Cliva Owen and Angelina Jolie in Beyond BordersBEYOND BORDERS

For most critics, Martin Campbell's Beyond Borders, which uses some of our planet's more war-torn and ravaged nations as backdrop, is beyond reprehensible. The movie, after all, is a star-crossed romance featuring two impossibly beautiful performers who smolder intensely while, occasionally, aiding the needy in Ethiopia and Cambodia and Chechnya; it's a white liberal's fantasy about being able to help the oppressed and get laid at the same time. So, no, I can't really argue with those who find the film offensive - personally, I was offended at the filmmakers' use of CGI to create a starving Ethiopian child - but the movie is so gripping and skillfully presented that, for two hours at least, you can put your moral qualms on hold and enjoy the movie for the old-fashioned cheese it is. As a socialite who finally puts her mouth where her money is by joining a humanitarian relief effort, Angelina Jolie gives her most honest performance in ages, and Clive Owen is pretty extraordinary; playing a radical relief worker with no time for bureaucracy, he's a dream of a leading man, so passionate and direct that it makes perfect sense for Jolie's character to abandon husband and children to follow him around the world. Director Campbell can't do much to enliven the pair's dull romantic clinches, but he photographs his stars lovingly, and pulls off some shockingly tense action set pieces, including one involving an infant and a hand grenade that made the audience - all nine of us - gasp.
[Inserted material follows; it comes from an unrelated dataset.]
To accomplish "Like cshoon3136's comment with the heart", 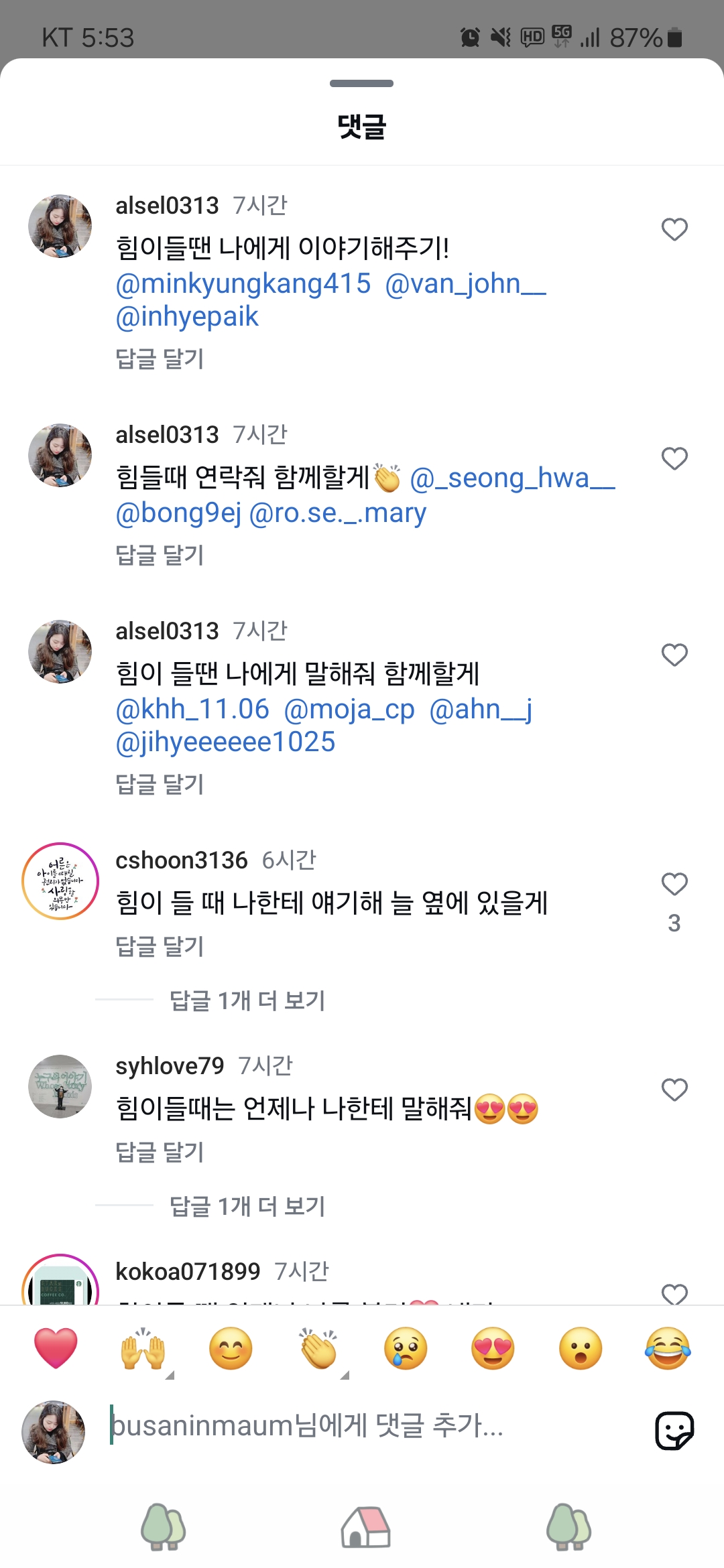I will pos(674,885).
Beyond Borders doesn't come close to equaling some of the masterpieces of its genre - Dr. Zhivago, The English Patient - yet it's entertaining and sometimes even moving; after all the bad press the film has received, you might be amazed to discover how much it doesn't suck.

 

Joaquin Phoenix in Buffalo SoldiersBUFFALO SOLDIERS

It says something about our times that, had it been made some 30 years ago, the black comedy Buffalo Soldiers would probably have become a huge counterculture hit, playing at college campuses all across the country, and in 2003 - after being shelved for more than two years - hardly anyone has seen it at all. (It's currently playing at the Brew & View after appearing, briefly, in larger markets this past summer.) Like Altman's M*A*S*H, Gregor Jordan's film looks at the American military cynically, ironically, and it hardly needs to be said that our current political climate isn't exactly hospitable to a work of this nature. That's a shame, because Buffalo Soldiers is fantastic, a pungent, often hilarious satire of American malaise in peacetime. Taking place in 1989, as the Berlin Wall is crumbling, the film centers on an American Army supplier (Joaquin Phoenix) in Germany who bides his time supplying drugs and firearms to the Germans, and it's a shockingly funny and surprisingly astute portrait of some of our worst masquerading as our best. The best thing about small, relatively unheralded works like Buffalo Soldiers is that, unlike movies endlessly trumpeted in the media, surprises abound; in deference to Jordan's wonderful work, I'll not spoil them. Suffice it to say that Phoenix plays the antihero with an intoxicating deviltry, Ed Harris does some of the funniest, most relaxed work of his career (he's playing something rare in the Harris oeuvre - someone who's not smart), Scott Glenn is intimidating as hell, Anna Paquin adds to her astonishing résumé as Glenn's scarred and mischievous daughter, the plot unfolds with confident, gutsy bravado, and numerous scenes - including the early disposal of a soldier's body and a fiery tank run amok - rank with the year's absolute funniest. You might not have heard of Buffalo Soldiers, but it's one you won't want to miss.